* _Data provided_
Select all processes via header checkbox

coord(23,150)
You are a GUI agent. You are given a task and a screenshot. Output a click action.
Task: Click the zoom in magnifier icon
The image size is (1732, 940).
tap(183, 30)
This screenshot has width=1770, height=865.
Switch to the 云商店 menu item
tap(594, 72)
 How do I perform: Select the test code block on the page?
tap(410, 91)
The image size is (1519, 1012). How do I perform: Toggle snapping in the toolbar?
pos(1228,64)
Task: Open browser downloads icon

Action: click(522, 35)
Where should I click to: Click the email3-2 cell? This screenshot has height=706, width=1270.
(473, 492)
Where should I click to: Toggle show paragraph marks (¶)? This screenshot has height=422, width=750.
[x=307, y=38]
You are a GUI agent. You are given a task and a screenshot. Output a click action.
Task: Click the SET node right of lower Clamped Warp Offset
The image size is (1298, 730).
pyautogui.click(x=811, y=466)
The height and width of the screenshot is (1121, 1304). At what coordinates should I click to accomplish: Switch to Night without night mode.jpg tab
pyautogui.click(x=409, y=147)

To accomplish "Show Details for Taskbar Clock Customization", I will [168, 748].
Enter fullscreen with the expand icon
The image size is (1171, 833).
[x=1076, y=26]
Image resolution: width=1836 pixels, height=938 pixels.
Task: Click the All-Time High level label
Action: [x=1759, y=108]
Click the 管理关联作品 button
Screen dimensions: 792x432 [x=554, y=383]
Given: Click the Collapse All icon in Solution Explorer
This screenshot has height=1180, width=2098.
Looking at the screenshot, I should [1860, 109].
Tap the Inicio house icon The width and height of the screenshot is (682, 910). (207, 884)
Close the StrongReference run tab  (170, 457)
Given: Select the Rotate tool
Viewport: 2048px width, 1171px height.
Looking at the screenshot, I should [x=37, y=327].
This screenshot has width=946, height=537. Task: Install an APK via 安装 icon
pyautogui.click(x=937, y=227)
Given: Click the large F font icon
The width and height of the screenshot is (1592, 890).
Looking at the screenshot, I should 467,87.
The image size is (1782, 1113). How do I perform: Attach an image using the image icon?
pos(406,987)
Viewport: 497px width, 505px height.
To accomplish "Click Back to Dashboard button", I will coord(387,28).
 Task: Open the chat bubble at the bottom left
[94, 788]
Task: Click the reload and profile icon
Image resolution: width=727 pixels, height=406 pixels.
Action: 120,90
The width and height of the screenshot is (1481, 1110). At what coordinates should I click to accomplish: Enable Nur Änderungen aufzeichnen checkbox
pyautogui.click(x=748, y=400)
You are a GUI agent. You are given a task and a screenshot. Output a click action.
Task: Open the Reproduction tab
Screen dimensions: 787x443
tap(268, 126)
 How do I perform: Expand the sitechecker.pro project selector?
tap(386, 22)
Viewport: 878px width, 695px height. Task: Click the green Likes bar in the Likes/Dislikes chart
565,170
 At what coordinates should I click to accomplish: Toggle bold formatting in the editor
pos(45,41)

* _Instructions to follow_
Reproduce each record exactly as it appears.

* _Output for this exercise_
Select all processes via header checkbox

coord(23,150)
You are a GUI agent. You are given a task and a screenshot. Output a click action.
Task: Click the zoom in magnifier icon
The image size is (1732, 940).
tap(183, 30)
This screenshot has width=1770, height=865.
Switch to the 云商店 menu item
tap(594, 72)
 How do I perform: Select the test code block on the page?
tap(410, 91)
The image size is (1519, 1012). How do I perform: Toggle snapping in the toolbar?
pos(1228,64)
Task: Open browser downloads icon

Action: click(522, 35)
Where should I click to: Click the email3-2 cell? This screenshot has height=706, width=1270.
(473, 492)
Where should I click to: Toggle show paragraph marks (¶)? This screenshot has height=422, width=750.
[x=307, y=38]
You are a GUI agent. You are given a task and a screenshot. Output a click action.
Task: Click the SET node right of lower Clamped Warp Offset
The image size is (1298, 730).
pyautogui.click(x=811, y=466)
The height and width of the screenshot is (1121, 1304). At what coordinates should I click to accomplish: Switch to Night without night mode.jpg tab
pyautogui.click(x=409, y=147)

To accomplish "Show Details for Taskbar Clock Customization", I will [168, 748].
Enter fullscreen with the expand icon
The image size is (1171, 833).
[x=1076, y=26]
Image resolution: width=1836 pixels, height=938 pixels.
Task: Click the All-Time High level label
Action: [x=1759, y=108]
Click the 管理关联作品 button
Screen dimensions: 792x432 [x=554, y=383]
Given: Click the Collapse All icon in Solution Explorer
This screenshot has height=1180, width=2098.
Looking at the screenshot, I should [1860, 109].
Tap the Inicio house icon The width and height of the screenshot is (682, 910). (207, 884)
Close the StrongReference run tab  (170, 457)
Given: Select the Rotate tool
Viewport: 2048px width, 1171px height.
Looking at the screenshot, I should [x=37, y=327].
This screenshot has width=946, height=537. Task: Install an APK via 安装 icon
pyautogui.click(x=937, y=227)
Given: Click the large F font icon
The width and height of the screenshot is (1592, 890).
Looking at the screenshot, I should 467,87.
The image size is (1782, 1113). How do I perform: Attach an image using the image icon?
pos(406,987)
Viewport: 497px width, 505px height.
To accomplish "Click Back to Dashboard button", I will coord(387,28).
 Task: Open the chat bubble at the bottom left
[94, 788]
Task: Click the reload and profile icon
Image resolution: width=727 pixels, height=406 pixels.
Action: 120,90
The width and height of the screenshot is (1481, 1110). At what coordinates should I click to accomplish: Enable Nur Änderungen aufzeichnen checkbox
pyautogui.click(x=748, y=400)
You are a GUI agent. You are given a task and a screenshot. Output a click action.
Task: Open the Reproduction tab
Screen dimensions: 787x443
tap(268, 126)
 How do I perform: Expand the sitechecker.pro project selector?
tap(386, 22)
Viewport: 878px width, 695px height. Task: Click the green Likes bar in the Likes/Dislikes chart
565,170
 At what coordinates should I click to accomplish: Toggle bold formatting in the editor
pos(45,41)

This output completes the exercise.